**Task prompt:** In the homily below, which chapter of John is cited for Christ's own explanation of the miracle?

**Excerpt:**
________________________________________
Homily of Fr. James Hademenos August 7, 2011 at Assumption of the Virgin Mary Orthodox Church San Angelo, Texas
Our Gospel Lesson from Matthew describes the miracle of the feeding of the 5000. (Matt. 14: 14-22) This is perhaps one of the most familiar and least understood miracles in all the scriptures. Although our holy fathers in the faith understood the purpose of this miracle quite well and were universal in their agreement as to its meaning, there are literally millions of Christians today who have lost touch with the historic faith and teachings of our ancient Christian ancestors and thus are truly “in the dark” as to what this miracle points to.
The explanation most commonly given today is that Christ simply sought to demonstrate His deity to the world, since only God could perform such a work. That’s a nice, rational answer, and easy to understand. But it falls far short of the answer that Christ Himself gave. As the multitudes continued to follow Him in order to receive more food, He revealed to them the true purpose for the miracle. In John, Ch. 6, He declares, “Labor not for the meat which perishes, but for that meat which endureth unto everlasting life, which the Son of Man shall give unto you…I am the bread of life; he that cometh to Me shall never hunger, and he that believeth on Me shall never thirst.”
________________________________________
**Data under study:**
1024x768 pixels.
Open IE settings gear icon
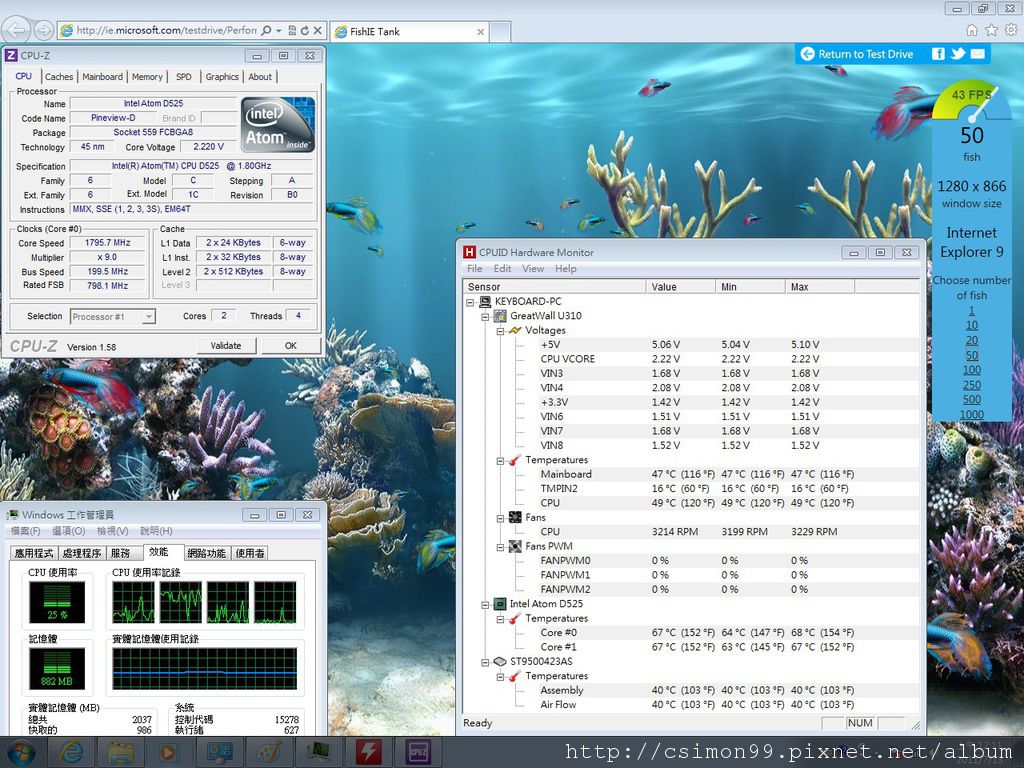tap(1010, 30)
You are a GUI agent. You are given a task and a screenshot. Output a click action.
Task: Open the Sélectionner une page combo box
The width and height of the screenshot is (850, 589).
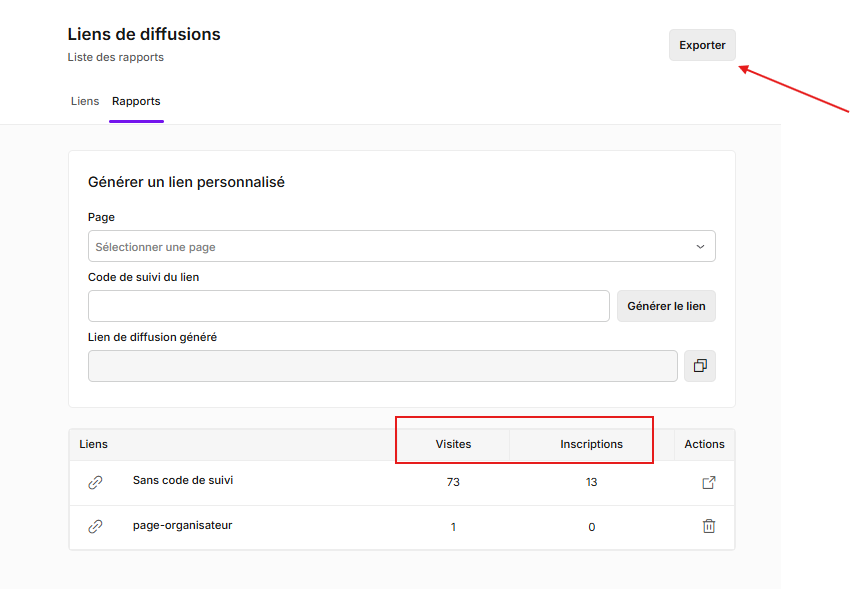coord(390,247)
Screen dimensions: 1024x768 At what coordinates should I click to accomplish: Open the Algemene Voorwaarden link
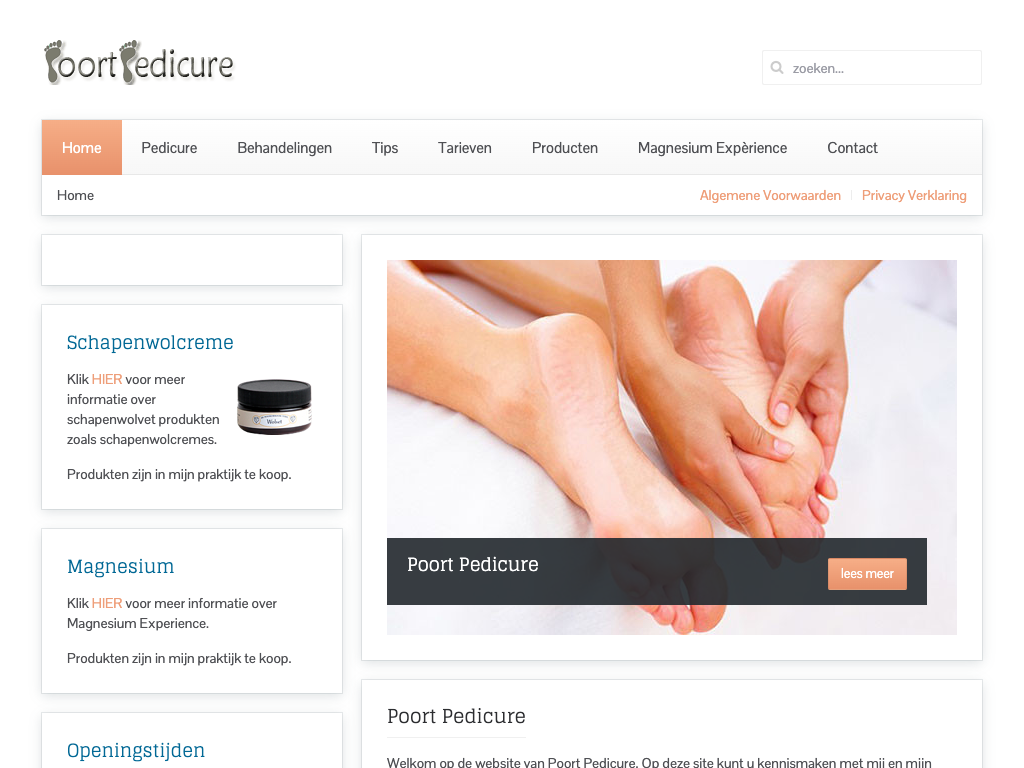(770, 195)

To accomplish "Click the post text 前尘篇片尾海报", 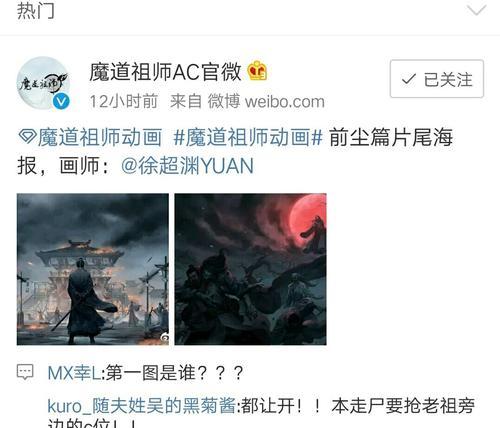I will click(x=391, y=137).
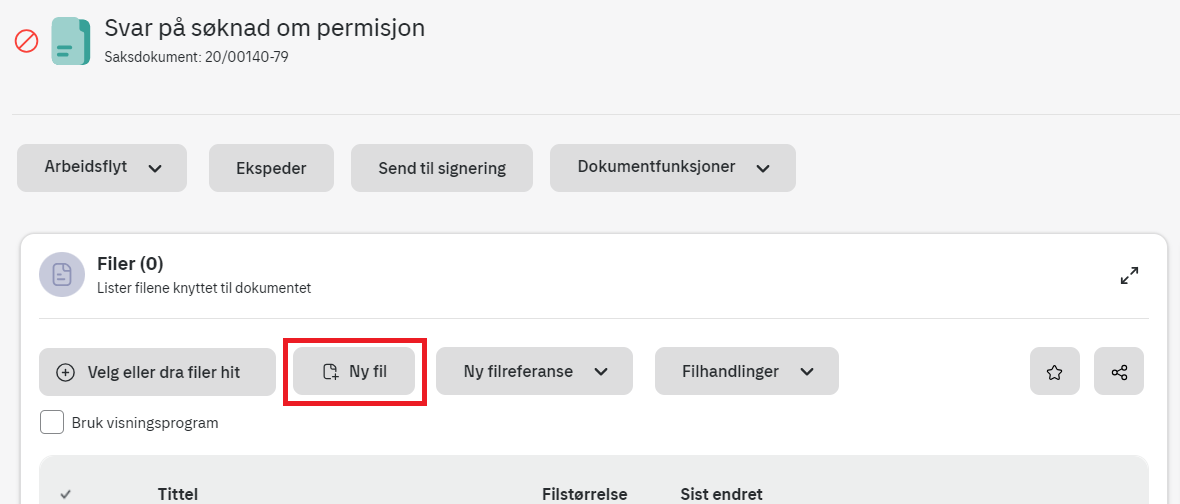
Task: Click the Ekspeder button
Action: (x=271, y=168)
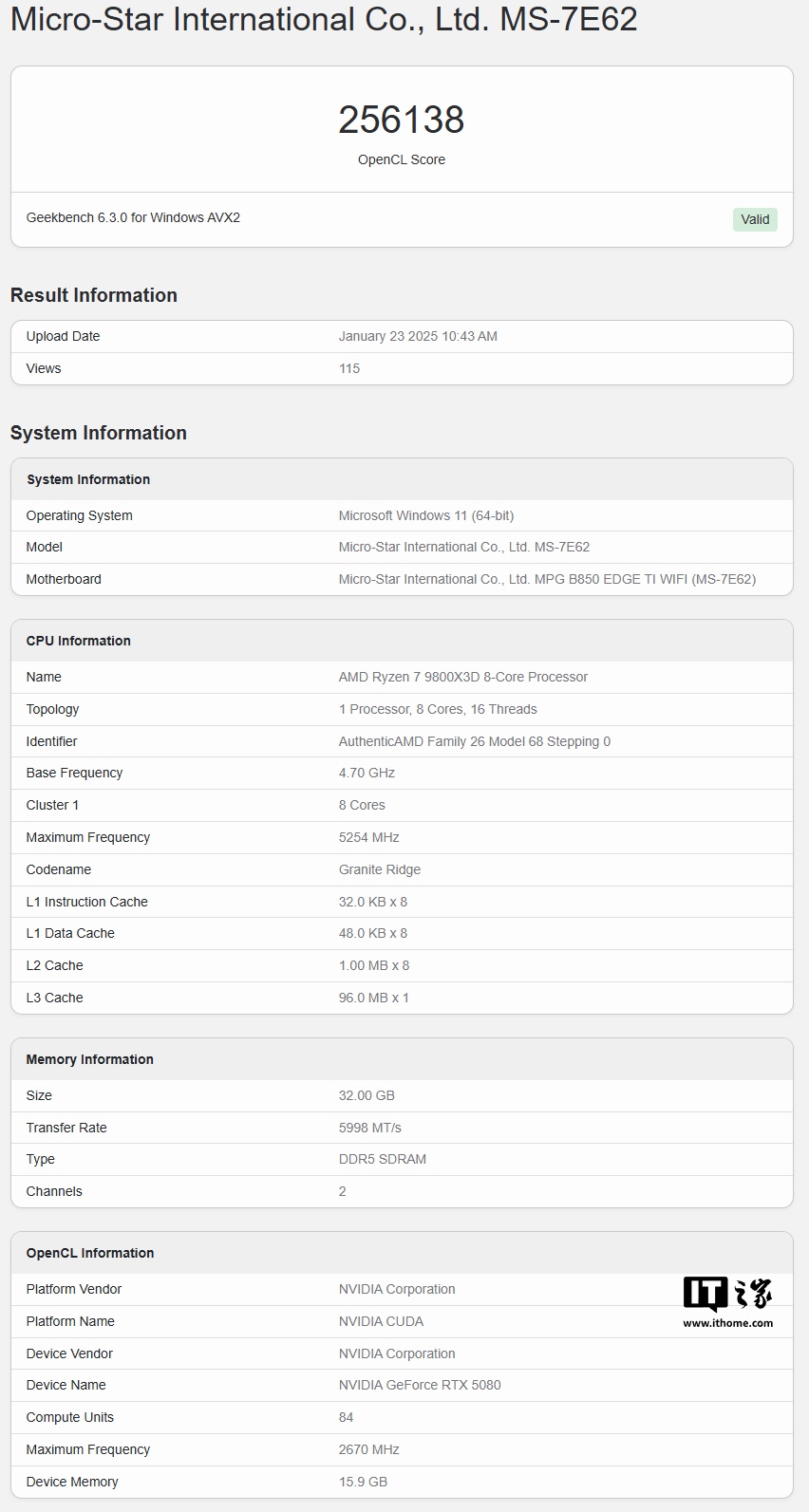Click the L3 Cache row label
Image resolution: width=809 pixels, height=1512 pixels.
coord(55,998)
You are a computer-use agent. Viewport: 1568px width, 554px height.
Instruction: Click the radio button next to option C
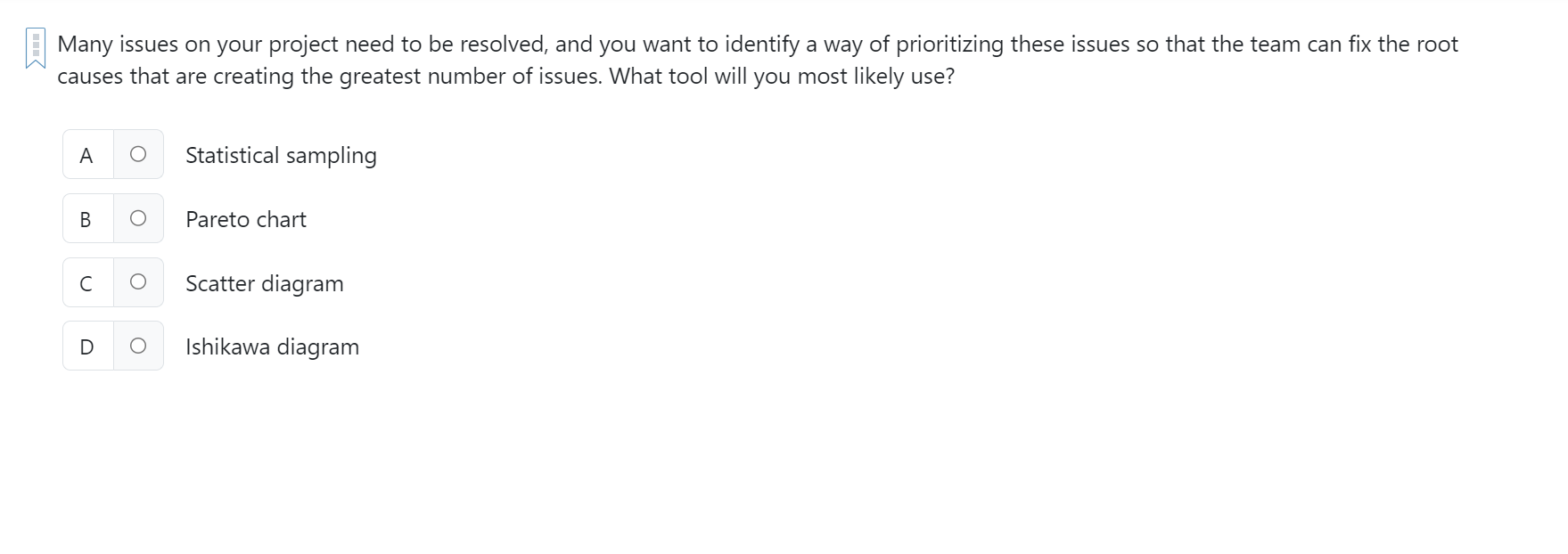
________________________________________
**Written solution:** John, Chapter 6